Hydrolysis of imines to give ketones (or aldehydes)

by James

Description: Treatment of imines with water leads to their hydrolysis back to aldehydes (or ketones) and an amine.

Notes: The reaction is assisted through the use of an acid catalyst.


Notes: Note that the third example is intramolecular.

Mechanism: Protonation of the imine nitrogen (Step 1, arrows A and B) results in the formation of the iminium ion, which undergoes 1,2-addition by water (Step 2, arrows C and D). Transfer of a proton (Step 3, arrows E and F) followed by 1,2 elimination of ammonia (Step 4, arrows G and H) lead to an oxonium ion, which is then deprotonated to give the neutral ketone.

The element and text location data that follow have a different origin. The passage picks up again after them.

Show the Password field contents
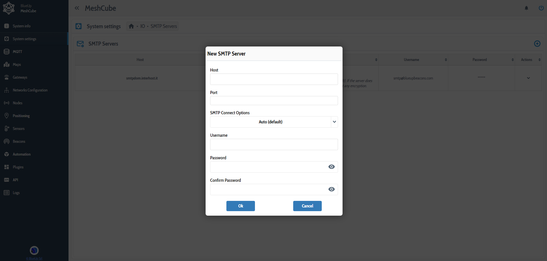This screenshot has width=547, height=261. (x=331, y=167)
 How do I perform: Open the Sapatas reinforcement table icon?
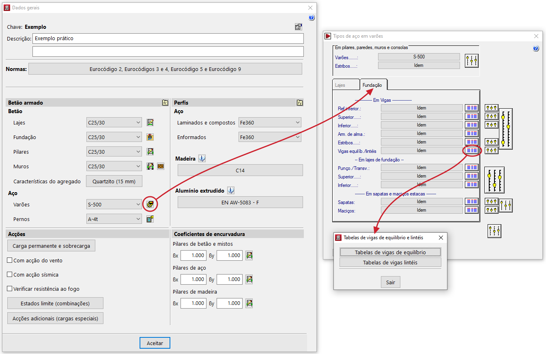[471, 202]
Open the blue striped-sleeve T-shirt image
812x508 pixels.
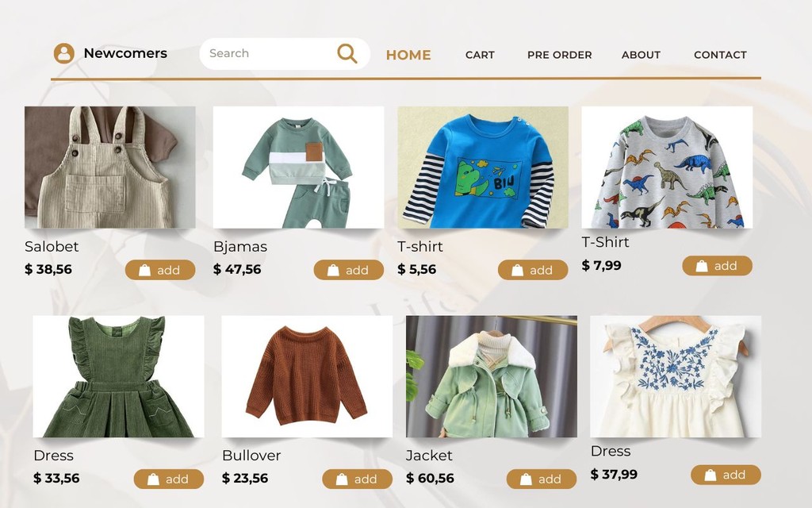(483, 167)
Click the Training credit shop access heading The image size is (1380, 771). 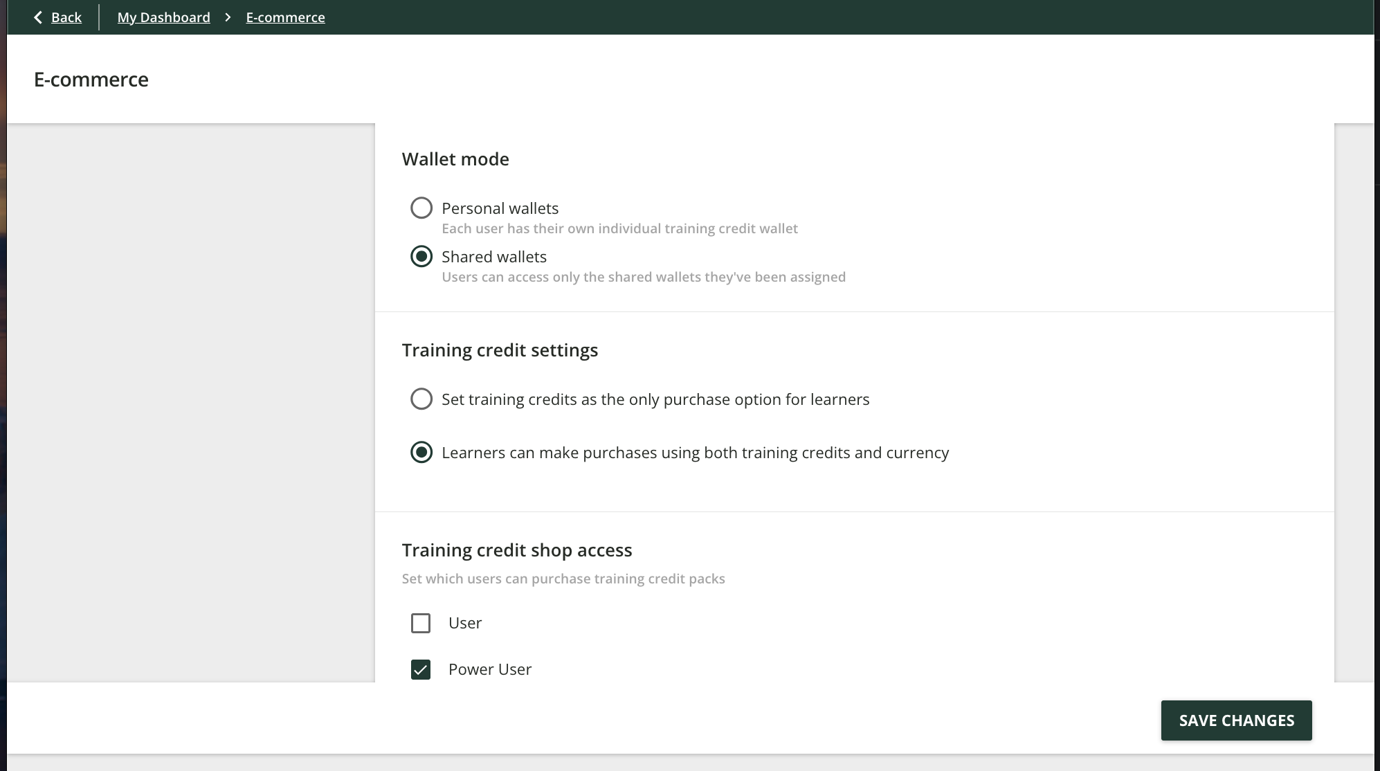pos(517,550)
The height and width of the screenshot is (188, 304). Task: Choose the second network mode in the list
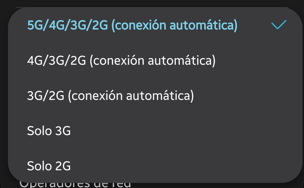pos(121,61)
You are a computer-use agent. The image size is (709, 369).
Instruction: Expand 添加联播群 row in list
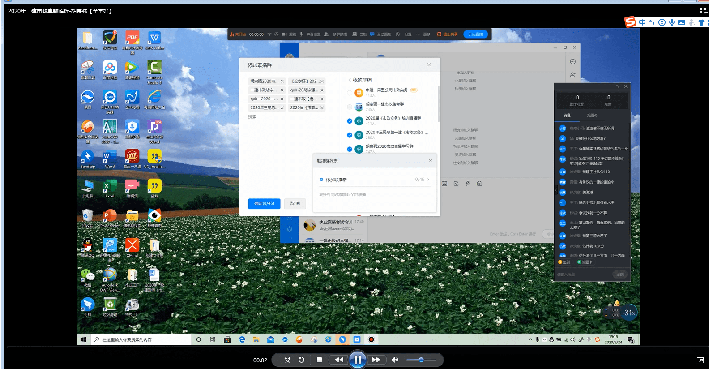(x=428, y=180)
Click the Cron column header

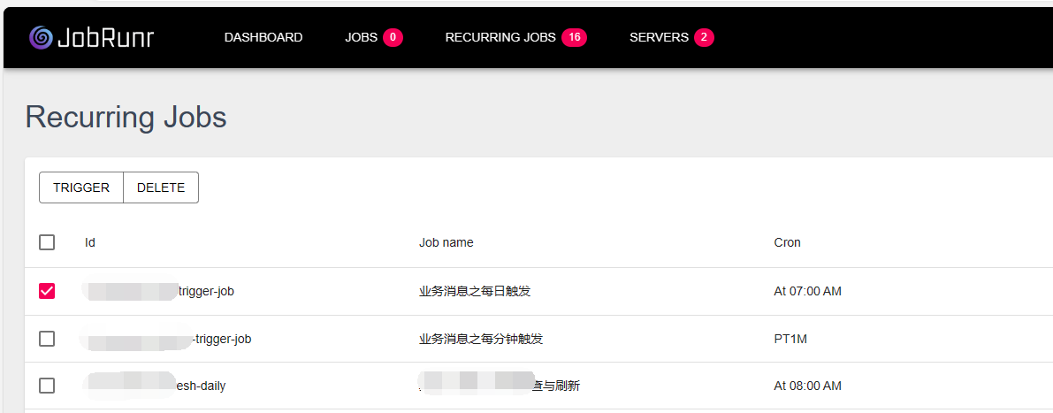click(787, 242)
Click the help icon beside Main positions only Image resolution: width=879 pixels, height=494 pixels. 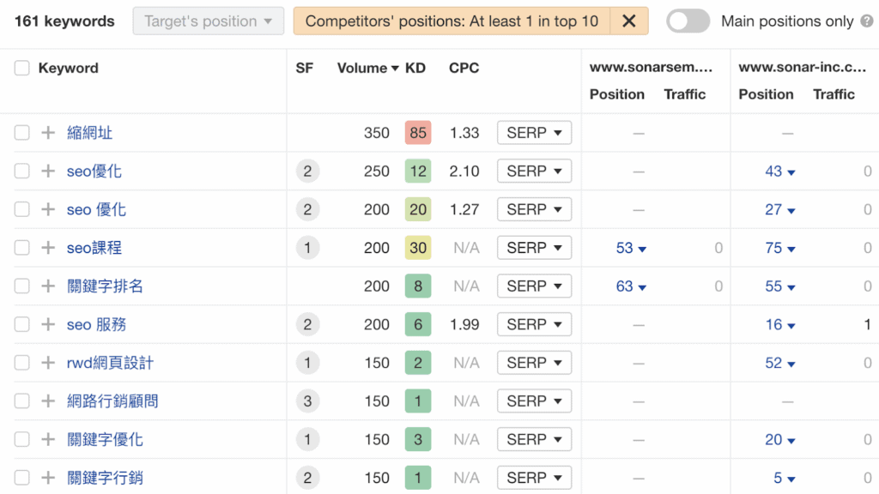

  • Acid is helpful but not an absolute requirement for this reaction. Reasonable mechanisms can be drawn without acid.
  • The “Cl” here in H3O+ Cl- is completely unimportant, just meant to show a balance of charge for H3O+. Other counter ions such as Br-, HSO3-, etc. would work just as well.
  • Note that this is an equilibrium reaction and goes in this direction because of the large excess of water. It is the exact reverse of imine formation.
  • There are certainly other reasonable ways to draw proton transfer (Step 3) and other species besides H2O that could conceivably act as bases in the last step.

{ 13 comments… read them below or add one }

Ivan December 7, 2012 at 6:07 pm

Great outline! Excellent helping me right before my exam!


Emily December 10, 2012 at 8:37 pm

Great review, but I’m a little confused as to where the fifth carbon went on the intramolecular imine hydrolysis under examples?


james December 11, 2012 at 4:43 pm

It’s a typo. Fixed – thanks for spotting it!


Dani March 31, 2013 at 8:52 pm

Thanks this was really helpful!
Just one thing I’m still confused about… why can’t step 5 happen before step 4? Wouldn’t it be more favorable to deprotonate the oxygen first and then have the lone pair kick down and get rid of LG?


james March 31, 2013 at 9:03 pm

Sure… but what’s going to deprotonate it? : – )
This is done under slightly acidic conditions.
Compare O-H (pka about 15) with protonated carbonyl (pKa -2)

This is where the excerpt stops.